Muitas igrejas incorporam o criacionismo em seus ensinos, mas bem poucas igrejas continuam mantendo a crença numa Criação literal em seis dias de vinte e quatro horas. O autor deste artigo, que é um abalizado cientista, explica por que o criacionismo ainda é fundamental para os Adventistas do Sétimo Dia.

Em 1859 Charles Darwin publicou seu famoso* livro sobre a origem das espécies. Essa obra propôs tanto uma teoria geral como mecanismos específicos para a evolução da vida. Conquanto a controvertida idéia do desenvolvimento de formas avançadas de vida a partir de formas de vida mais simples fosse inicialmente contestada tanto por cientistas como teólogos, só levou algumas décadas para que a evolução obtivesse ampla aceitação pela comunidade acadêmica no mundo ocidental. Outrossim, muitas igrejas cristãs toleraram, aceitaram e até apoiaram essa teoria que está em acentuado contraste com o relato das origens dado no livro de Gênesis. Enquanto a evolução ganhava popularidade, a incipiente Igreja Adventista do Sétimo Dia propagava a mensagem com forte ênfase sobre a veracidade da Palavra de Deus. Embora não haja evidências irretorquíveis, é interessante considerar a possibilidade de que esta mensagem veio à existência especificamente para opor-se à resultante expansão do secularismo. A atitude racional do adventismo para com a Bíblia e o estudo da Natureza tem sido uma argumentação significativa para neutralizar a forte ênfase sobre a evolução que predomina nos círculos intelectuais contemporâneos.

Para o adventismo, a Criação é mais do que um meio dissuasório contra a evolução, por mais importante que seja essa função. Ela é também a base de algumas das crenças mais fundamentais e singulares da Igreja. Nossa aceitação do sábado do sétimo dia e nossa crença na inspiração da Escritura e de Ellen G. White estão intimamente relacionadas com o conceito da Criação. A autoridade de Deus, incluindo Sua autoridade nas mensagens dos três anjos de Apocalipse 14, tem sua base na qualidade de Criador. A Criação é uma parte integrante da mensagem da Igreja chamada por Deus.

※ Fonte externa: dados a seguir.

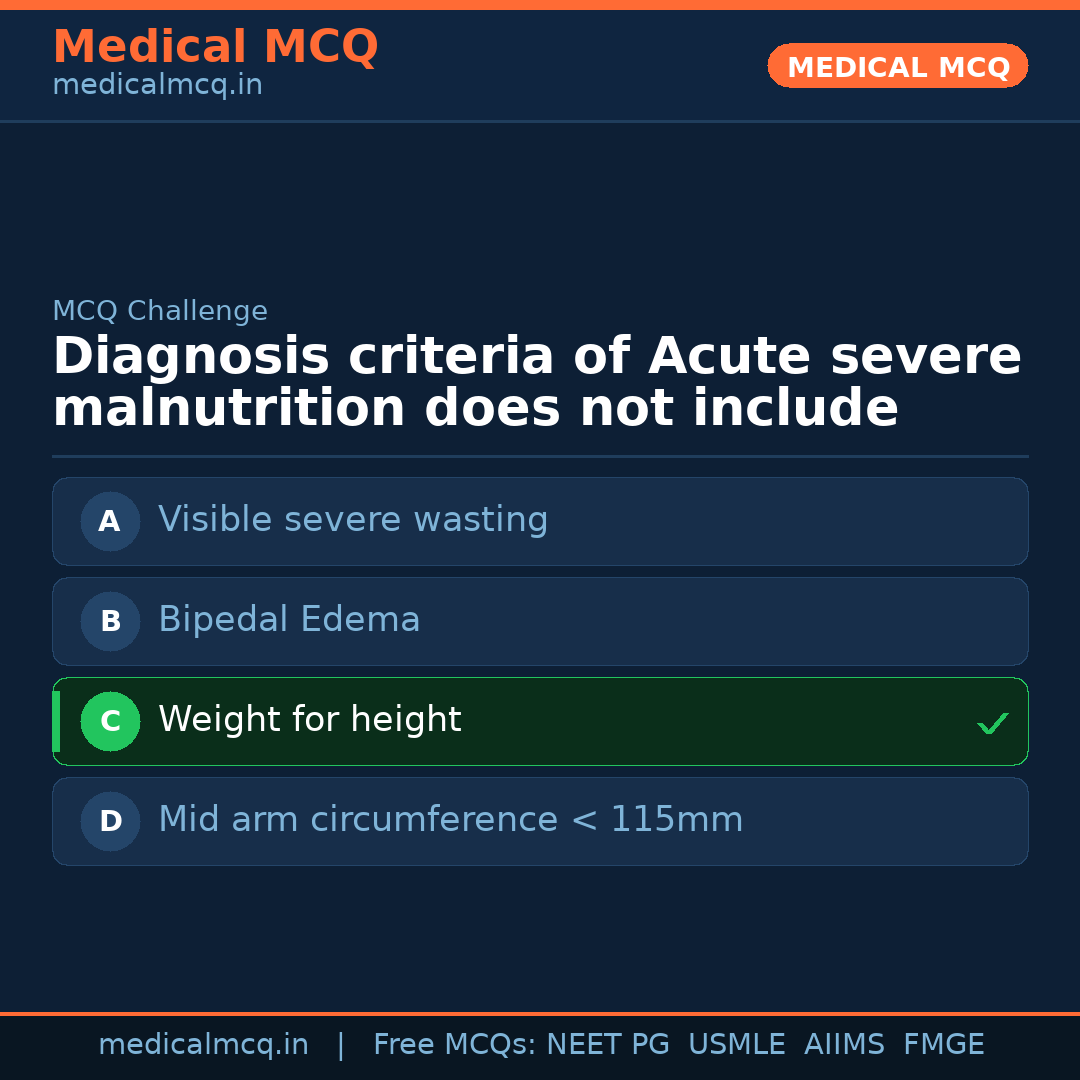Click 'Free MCQs:' in the footer
This screenshot has height=1080, width=1080.
click(x=455, y=1045)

A Qualidade de Criador Como Sinal da Autoridade de Deus

Muitos fatores podem causar respeito pela autoridade. Entre eles se encontram a força física, a habilidade intelectual, o domínio-próprio, as posses ou mesmo tais qualidades não tão imponentes como a compaixão e a beleza. Na Bíblia, a autoridade de Deus é colocada num nível bem elevado. Ele não dirige apenas algumas partes do Universo, mas o formou em sua totalidade. É o Criador de tudo, e nenhuma outra pessoa pode reivindicar semelhante coisa. Para o adventismo, o ensino da Criação tem mais do que significação acadêmica. Ele salienta o respeito pela autoridade de Deus.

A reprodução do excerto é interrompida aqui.